— Problem to work on —
Each entry should be set down again verbatim, with the images omitted.

— Data extract —

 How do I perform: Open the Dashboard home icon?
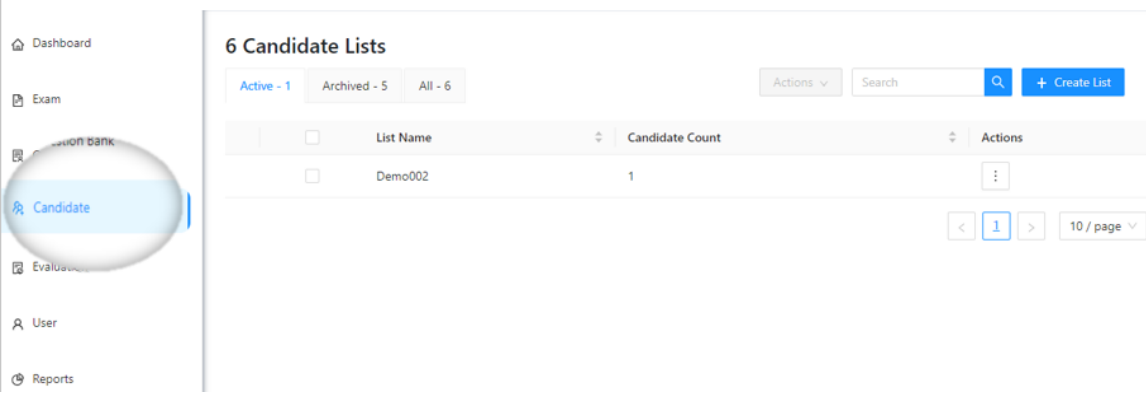(x=18, y=45)
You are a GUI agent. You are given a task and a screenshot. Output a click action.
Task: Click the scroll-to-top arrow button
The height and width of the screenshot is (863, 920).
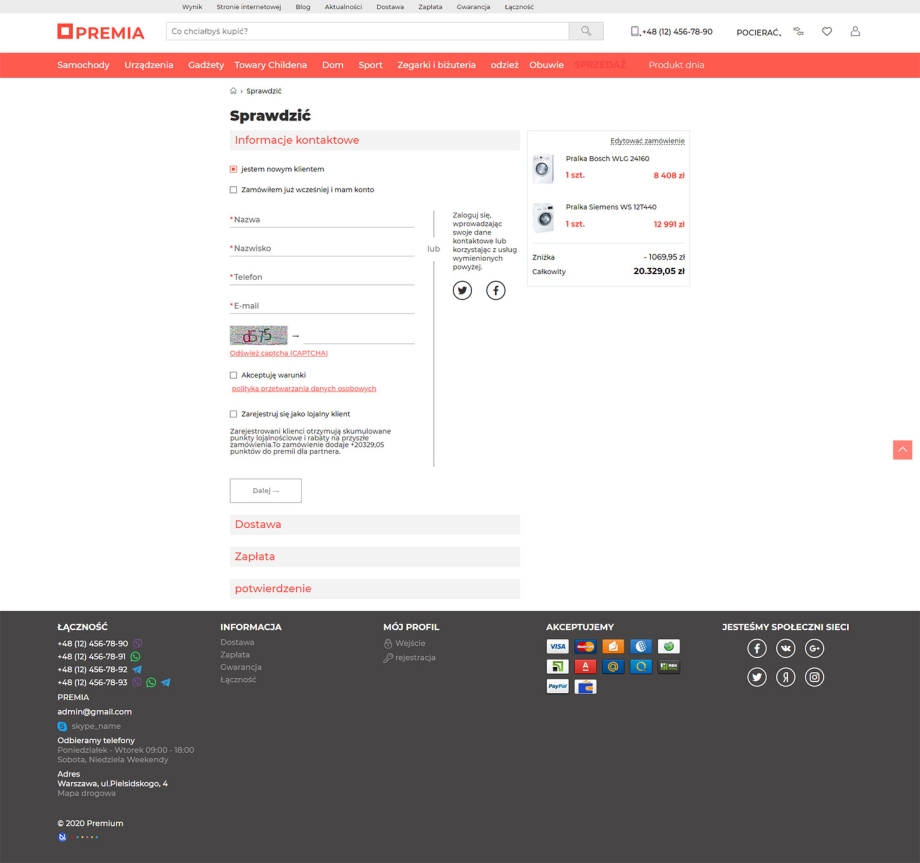tap(902, 450)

— Solution to this problem —
 How do I perform: Open the Dashboard home icon?
(x=18, y=45)
You are a GUI agent. You are given a task and a screenshot. Output a click action.
Task: Click the scroll-to-top arrow button
The height and width of the screenshot is (863, 920).
tap(902, 450)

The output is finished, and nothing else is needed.